## EXERCISE TEXT:
════

Cyber deception or cyber detection technology (CDT) is a new frontier in cybersecurity. For years, organizations have used traditional security controls to protect their environment, but cyber deception technology is a different approach that offers a much more layered defense against advanced adversaries.
Cyber deception involves alternative infrastructure that mimics genuine assets within a network to lure attackers and track their movements. This allows organizations to better understand attack vectors and how to defend against them. Additionally, this provides delay and sometimes denies attackers to achieve their objectives.
Cyber deception can be used in conjunction with traditional security measures. By creating a more layered approach to security, organizations can better protect their systems from sophisticated cyber-attacks.
What is Cyber Deception
Cyber deception uses fake digital assets in a network environment to detect, misdirect, and disrupt adversaries. Cyber deception can be used in conjunction with traditional security measures to provide a layered approach to organization security strategies – it may come in handy where (or when) those measures fail.
Cyber deception can be used to protect against several attacks, including:
- Data exfiltration
- Malware infections
- Ransomware attacks
- Phishing attacks
- Unauthorized accesses
- Insider threats
Additionally, cyber detection can be incorporated into an organization’s Cyber Threat Intelligence (CTI), Threat Detection Engineering, and Threat Hunting efforts.
Organizations can use different types of cyber deception depending on their needs and the kind of attacks they are trying to prevent. For example, an organization worried about sophisticated attacks that target specific information may use decoys that look like the actual data they are trying to protect. This type of deception can help organizations detect and prevent attacks before they happen.
Cyber deception can also confuse and delay attackers so that they cannot mount a successful attack.
How Cyber Deception Works
Cyber deception technology can help organizations in a few ways. First, it can help to detect attacks that are in progress. Cyber deception technology can create fake digital assets that attackers may interact with, which will trigger an alert to the security team. This allows the team to take action immediately and stop the attack.

════

## TASKS TO PERFORM:
a. Answer these questions using the cyber deception text.
(i) What does cyber deception's alternative infrastructure imitate?
(ii) Which three efforts can cyber detection be built into?
(iii) What happens when attackers interact with the fake digital assets?
b. Pick up the text on cyber deception right after its last sentence and keep writing.

════

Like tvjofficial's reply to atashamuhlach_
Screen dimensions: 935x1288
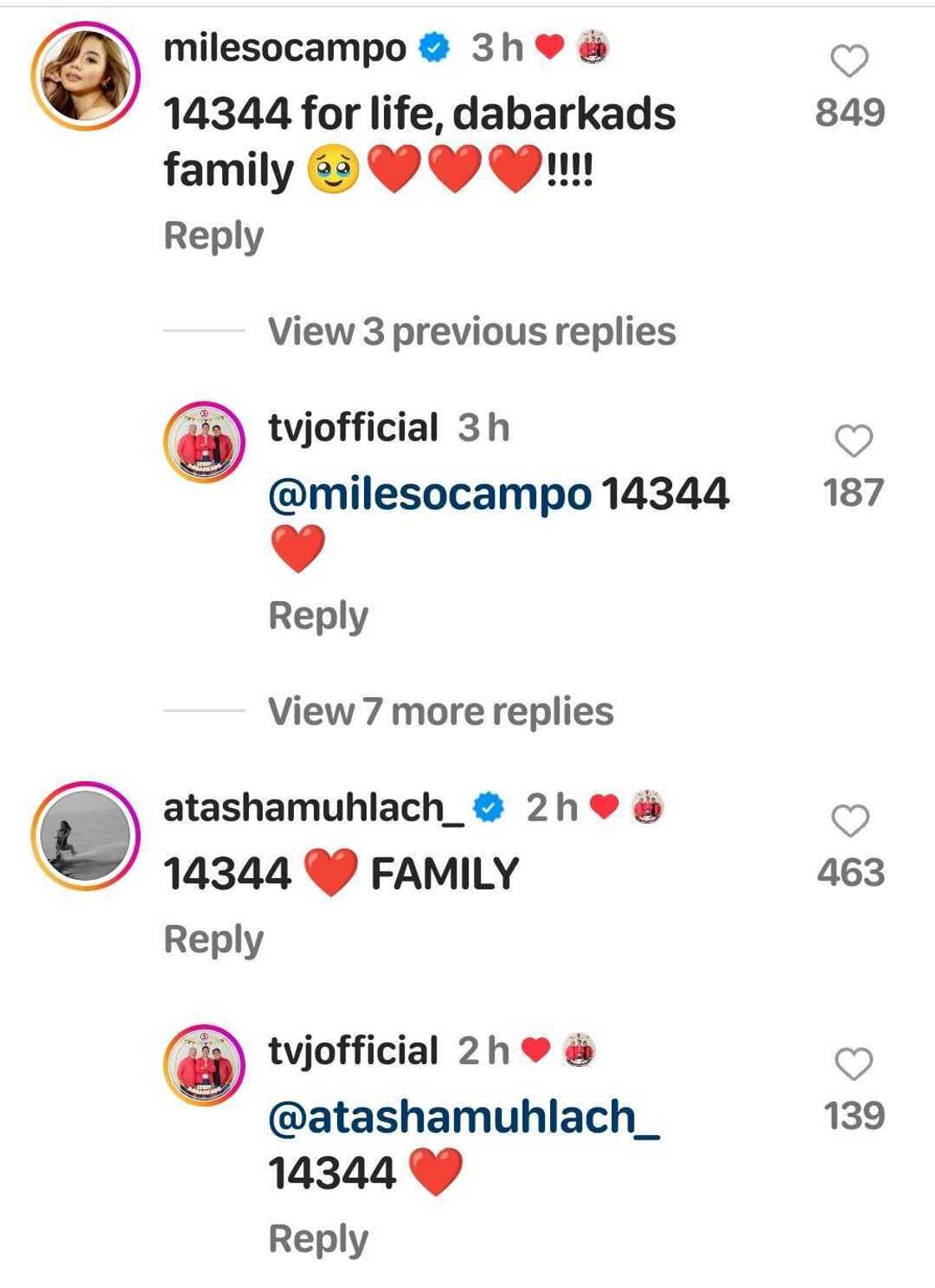(x=853, y=1065)
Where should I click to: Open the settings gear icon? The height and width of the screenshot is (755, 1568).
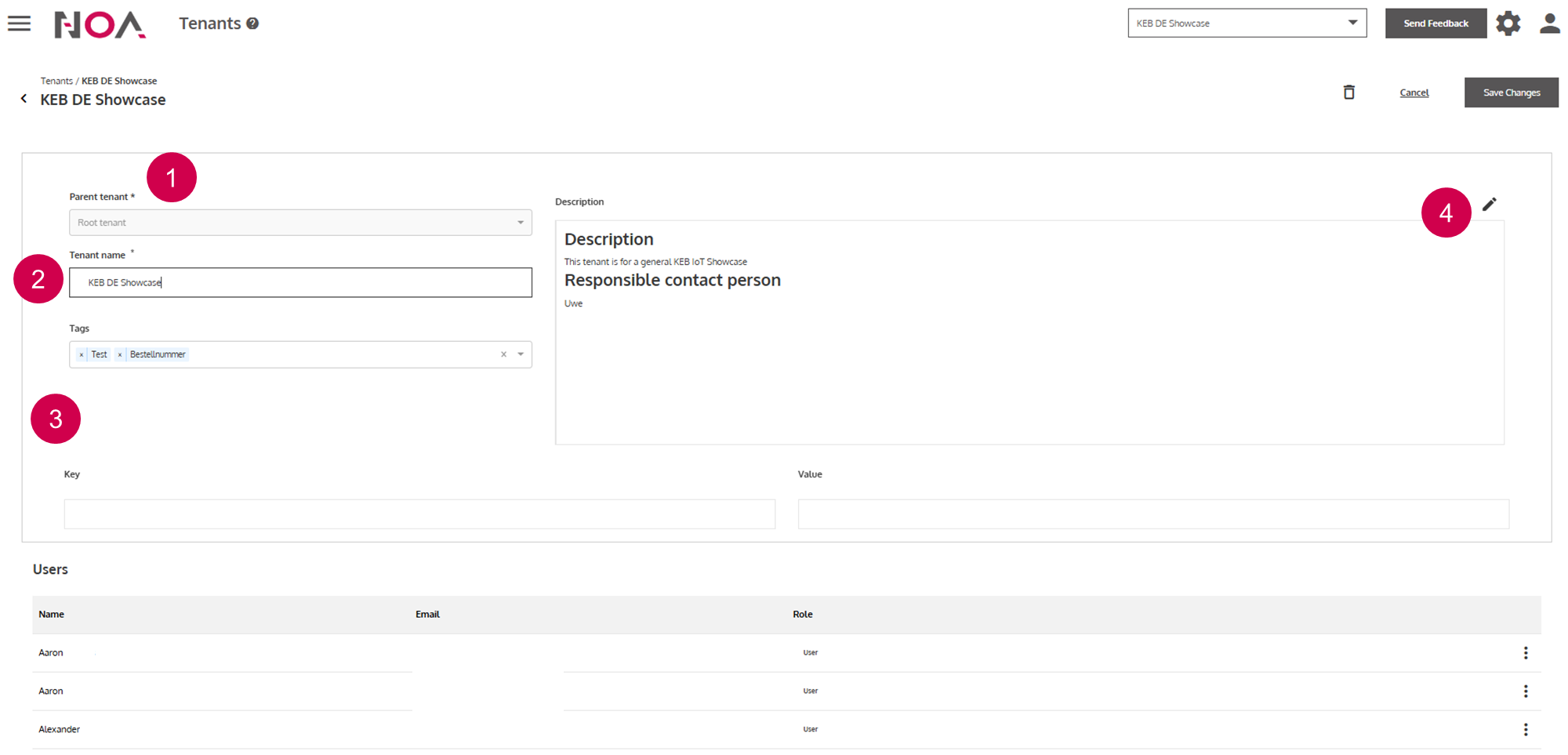1508,24
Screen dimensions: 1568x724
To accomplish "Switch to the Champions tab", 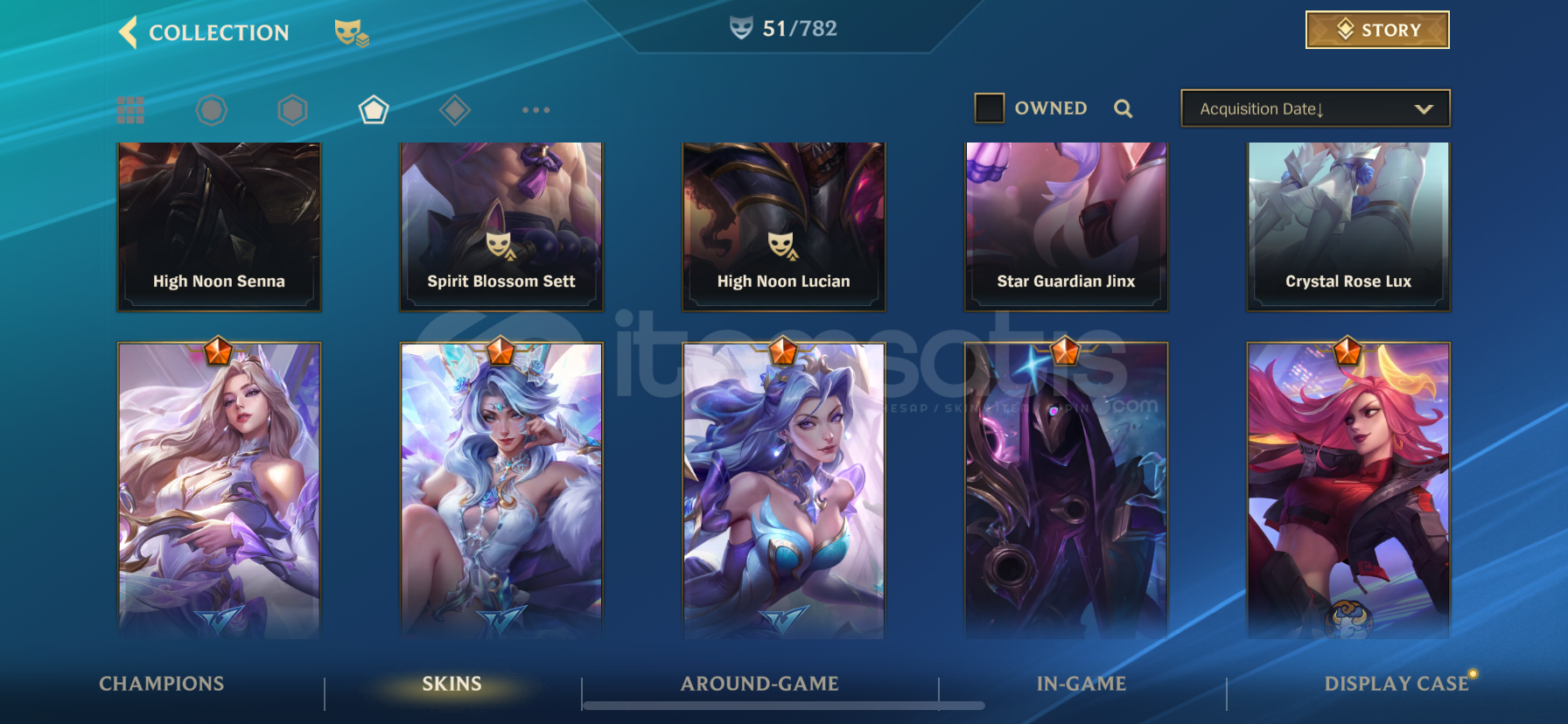I will tap(162, 684).
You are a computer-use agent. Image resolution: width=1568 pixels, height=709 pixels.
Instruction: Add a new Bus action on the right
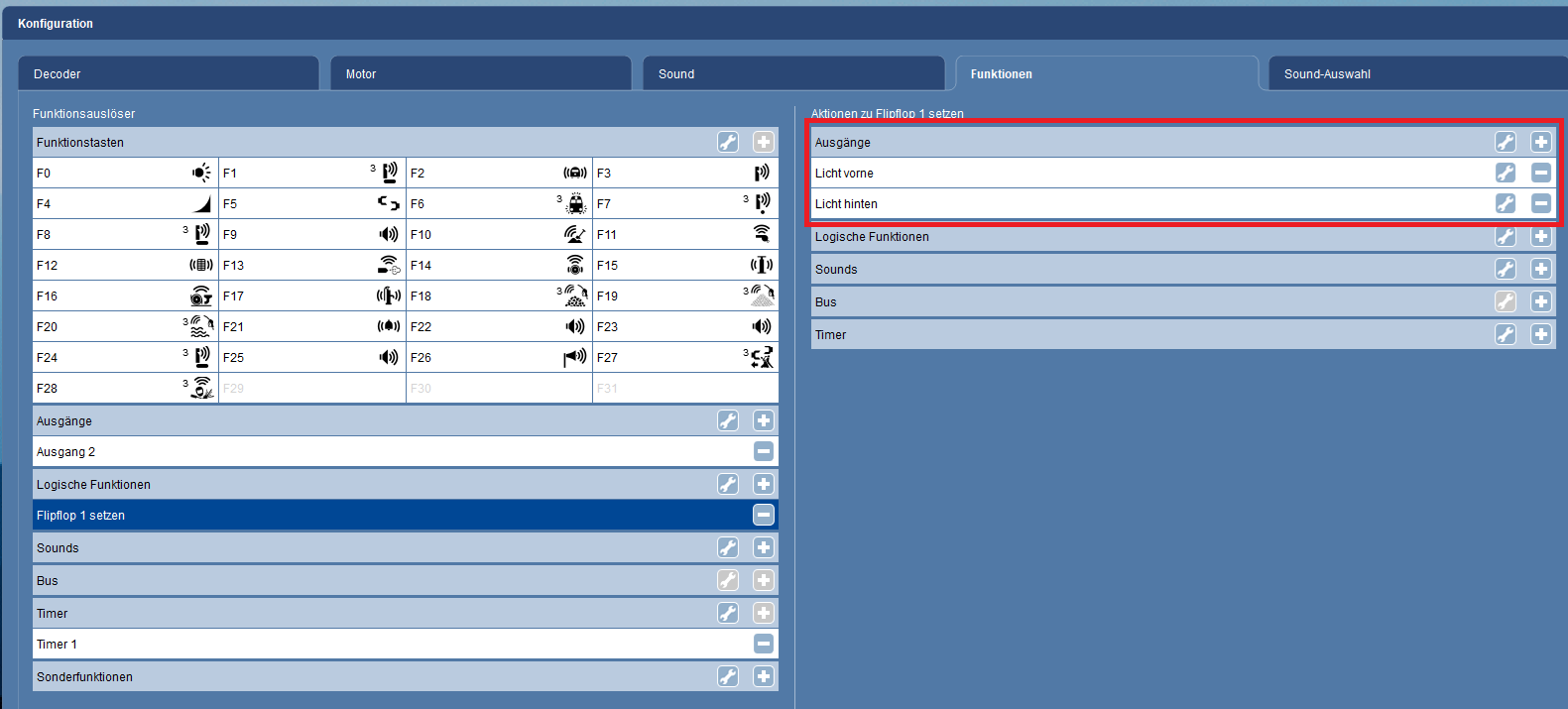1540,301
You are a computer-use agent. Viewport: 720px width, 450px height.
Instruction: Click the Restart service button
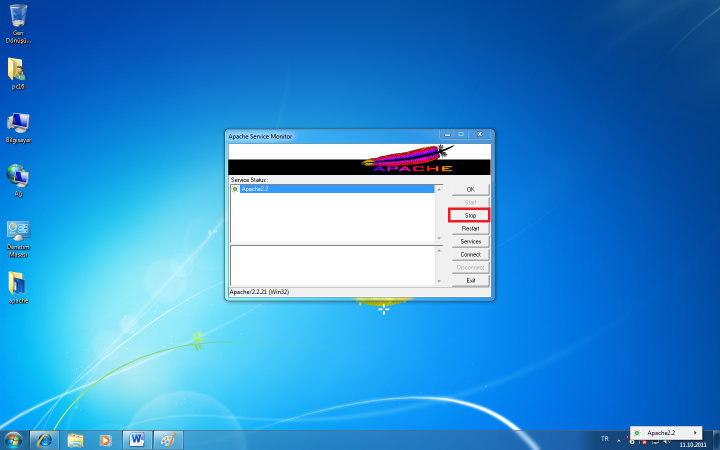coord(470,228)
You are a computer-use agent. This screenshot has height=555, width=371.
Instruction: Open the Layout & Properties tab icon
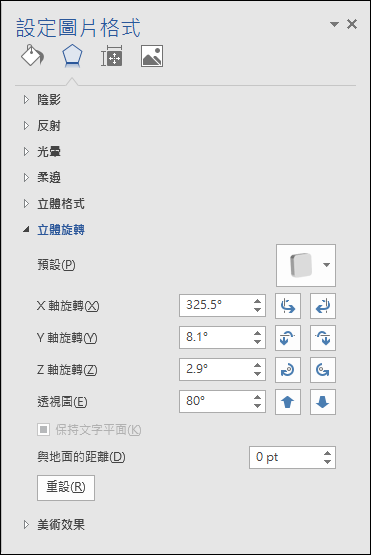(x=112, y=56)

════

## PER-TASK ANSWERS:
a.
(i) Genuine assets within a network.
(ii) Cyber Threat Intelligence (CTI), Threat Detection Engineering, and Threat Hunting.
(iii) It triggers an alert to the security team.

b.
Second, cyber deception technology can help prevent attacks from happening in the first place. By creating fake digital assets, attackers may be lured into thinking they have found a vulnerable system or account. This gives the security team time to prepare and defend against the attack.
Benefits of Cyber Deception
There are several benefits to using cyber deception technology, including:
- Increased situational awareness: Cyber deception can help organizations better understand their adversaries’ techniques, tactics, and procedures (TTP). This can help organizations improve their overall security posture.
- Increased detection capability: Cyber deception can help organizations detect malicious activity that may otherwise go undetected. This can help organizations protect their systems from malware infections, data exfiltration, and other attacks.
- Reduced response time: Cyber deception can help organizations detect and respond to attacks more quickly. This can help minimize the damage caused by an attack and minimize the impact on the organization.
- Slow adversaries: Cyber deception can help slow down adversaries and give organizations more time to respond to an attack. This can help organizations avoid or minimize the impact of an attack.
- Increase the cost of attacking: Cyber deception can make it more costly for adversaries to attack an organization. This can help deter attacks and protect the organization’s assets.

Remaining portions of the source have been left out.